SOURCE DOCUMENT ▸
Nadav said:
Thankd for your responce,
Well, I Would excpect that usage of a single IO completion port will
enable binding Stream objects ( e.g.
FileStream ) to the ThreadPool object ( which uses a single IO Completion
port ) preventing this, means that a
process that use a ThreadPool and a Stream object will utilize [AT-LEAST]
two Completion ports ( one for the
stream and one for the ThreadPool )... Enabling association of stream
objects with a ThreadPool will enable to
achieve better performence...
When you call BeginRead or BeginWrite you are binding to a thread pool but
the Framework does it all under the covers. The AsyncCallback method that
you pass to BeginRead or BeginWrite is called on a ThreadPool thread. You
can open a thousand streams and issue a thousand BeginReads and you WON'T
have a thousand threads waiting.

ASSIGNED TASK A ▸
In the discussion of IO completion ports and the ThreadPool, on what kind of thread is the AsyncCallback method passed to BeginRead or BeginWrite called?
ASSIGNED TASK B ▸
Write the next part of the discussion of IO completion ports and the ThreadPool, picking up after its last sentence.

DATASET ENTRIES ▸
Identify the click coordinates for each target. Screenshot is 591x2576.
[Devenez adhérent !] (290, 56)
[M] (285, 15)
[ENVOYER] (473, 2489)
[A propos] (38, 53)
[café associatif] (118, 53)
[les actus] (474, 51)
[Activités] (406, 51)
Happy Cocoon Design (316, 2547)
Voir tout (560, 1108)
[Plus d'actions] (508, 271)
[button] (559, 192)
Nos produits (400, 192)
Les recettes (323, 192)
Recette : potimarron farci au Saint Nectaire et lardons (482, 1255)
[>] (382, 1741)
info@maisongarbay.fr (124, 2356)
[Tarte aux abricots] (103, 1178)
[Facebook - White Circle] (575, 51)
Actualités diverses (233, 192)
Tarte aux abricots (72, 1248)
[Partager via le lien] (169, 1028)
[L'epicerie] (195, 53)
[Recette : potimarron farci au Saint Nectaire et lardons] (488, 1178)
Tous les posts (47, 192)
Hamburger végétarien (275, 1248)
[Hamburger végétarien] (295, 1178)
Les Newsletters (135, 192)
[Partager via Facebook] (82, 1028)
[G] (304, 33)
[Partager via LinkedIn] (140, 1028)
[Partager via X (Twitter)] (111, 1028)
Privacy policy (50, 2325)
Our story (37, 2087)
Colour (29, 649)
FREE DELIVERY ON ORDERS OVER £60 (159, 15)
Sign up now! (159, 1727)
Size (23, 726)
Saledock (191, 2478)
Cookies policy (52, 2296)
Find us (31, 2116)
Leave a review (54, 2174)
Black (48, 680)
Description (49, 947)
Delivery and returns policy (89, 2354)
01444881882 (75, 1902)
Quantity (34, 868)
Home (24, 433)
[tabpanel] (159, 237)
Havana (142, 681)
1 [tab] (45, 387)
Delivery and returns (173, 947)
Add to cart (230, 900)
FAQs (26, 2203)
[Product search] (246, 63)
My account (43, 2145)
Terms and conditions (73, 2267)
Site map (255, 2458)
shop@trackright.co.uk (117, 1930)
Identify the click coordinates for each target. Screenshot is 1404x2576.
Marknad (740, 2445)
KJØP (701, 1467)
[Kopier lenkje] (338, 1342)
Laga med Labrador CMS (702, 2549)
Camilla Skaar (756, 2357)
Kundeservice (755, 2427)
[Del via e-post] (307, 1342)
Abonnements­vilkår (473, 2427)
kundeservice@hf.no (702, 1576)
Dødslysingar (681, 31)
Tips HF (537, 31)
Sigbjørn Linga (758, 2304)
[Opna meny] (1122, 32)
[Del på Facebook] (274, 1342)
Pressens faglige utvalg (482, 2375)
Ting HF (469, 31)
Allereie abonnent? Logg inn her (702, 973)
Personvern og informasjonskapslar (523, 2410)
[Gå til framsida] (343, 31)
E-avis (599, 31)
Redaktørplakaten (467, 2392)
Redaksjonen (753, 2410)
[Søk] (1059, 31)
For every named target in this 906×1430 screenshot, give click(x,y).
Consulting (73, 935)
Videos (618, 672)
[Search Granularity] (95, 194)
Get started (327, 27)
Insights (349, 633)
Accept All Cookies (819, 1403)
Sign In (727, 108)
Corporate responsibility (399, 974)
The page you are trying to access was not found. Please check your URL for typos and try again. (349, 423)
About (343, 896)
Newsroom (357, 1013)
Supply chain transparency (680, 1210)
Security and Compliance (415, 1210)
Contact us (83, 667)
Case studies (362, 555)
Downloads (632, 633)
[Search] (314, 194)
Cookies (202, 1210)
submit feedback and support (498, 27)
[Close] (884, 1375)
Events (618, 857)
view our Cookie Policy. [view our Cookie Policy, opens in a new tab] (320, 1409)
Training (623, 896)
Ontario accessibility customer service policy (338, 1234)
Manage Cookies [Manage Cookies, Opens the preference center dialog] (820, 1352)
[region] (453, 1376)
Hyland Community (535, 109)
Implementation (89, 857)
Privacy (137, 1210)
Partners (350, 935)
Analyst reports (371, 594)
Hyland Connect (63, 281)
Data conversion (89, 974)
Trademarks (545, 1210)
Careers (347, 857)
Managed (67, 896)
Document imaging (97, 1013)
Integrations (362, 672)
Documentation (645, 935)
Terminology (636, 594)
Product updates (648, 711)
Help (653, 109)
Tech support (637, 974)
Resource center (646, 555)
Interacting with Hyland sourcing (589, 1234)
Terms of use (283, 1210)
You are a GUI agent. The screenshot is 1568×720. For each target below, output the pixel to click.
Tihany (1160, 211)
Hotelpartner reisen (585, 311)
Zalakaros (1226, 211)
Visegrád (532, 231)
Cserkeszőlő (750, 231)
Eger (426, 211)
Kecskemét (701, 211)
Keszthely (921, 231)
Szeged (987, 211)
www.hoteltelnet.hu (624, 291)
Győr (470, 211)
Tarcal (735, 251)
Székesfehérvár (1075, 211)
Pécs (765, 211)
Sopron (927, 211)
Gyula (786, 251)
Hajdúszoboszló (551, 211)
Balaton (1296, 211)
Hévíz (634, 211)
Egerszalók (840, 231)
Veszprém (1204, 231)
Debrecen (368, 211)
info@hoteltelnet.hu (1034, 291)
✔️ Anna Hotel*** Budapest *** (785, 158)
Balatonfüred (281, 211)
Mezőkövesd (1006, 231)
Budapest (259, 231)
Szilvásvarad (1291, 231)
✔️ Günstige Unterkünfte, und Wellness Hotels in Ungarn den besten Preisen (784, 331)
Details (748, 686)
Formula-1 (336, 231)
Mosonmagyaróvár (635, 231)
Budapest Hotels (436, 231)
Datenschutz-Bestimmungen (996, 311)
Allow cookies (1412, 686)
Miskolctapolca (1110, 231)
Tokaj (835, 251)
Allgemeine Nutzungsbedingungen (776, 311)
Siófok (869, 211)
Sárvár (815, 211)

WRITTEN ANSWER A ▸
On a ThreadPool thread.

WRITTEN ANSWER B ▸
ThreadPool also has the BindHandle method that binds a handle to the
ThreadPool. This associates the handle with the ThreadPool's IO Completion
port. You usually don't want to use that, you should use
BeginRead/BeginWrite on a stream or, if you have a handle (i.e. to a named
pipe), create a FileStream with the constructor that takes a handle and set
the "isAsync" parameter to the constructor to true. That handle will be
bound to the ThreadPool's completion port and you can use
BeginRead/BeginWrite.
As far as I know, the ThreadPool only uses one IO Completion port. It might
use more than one if it is trying to optimize throughput, for example, it
might use one IO Completion port for every CPU. The important thing is that
you don't care, the Framework is doing the "right thing".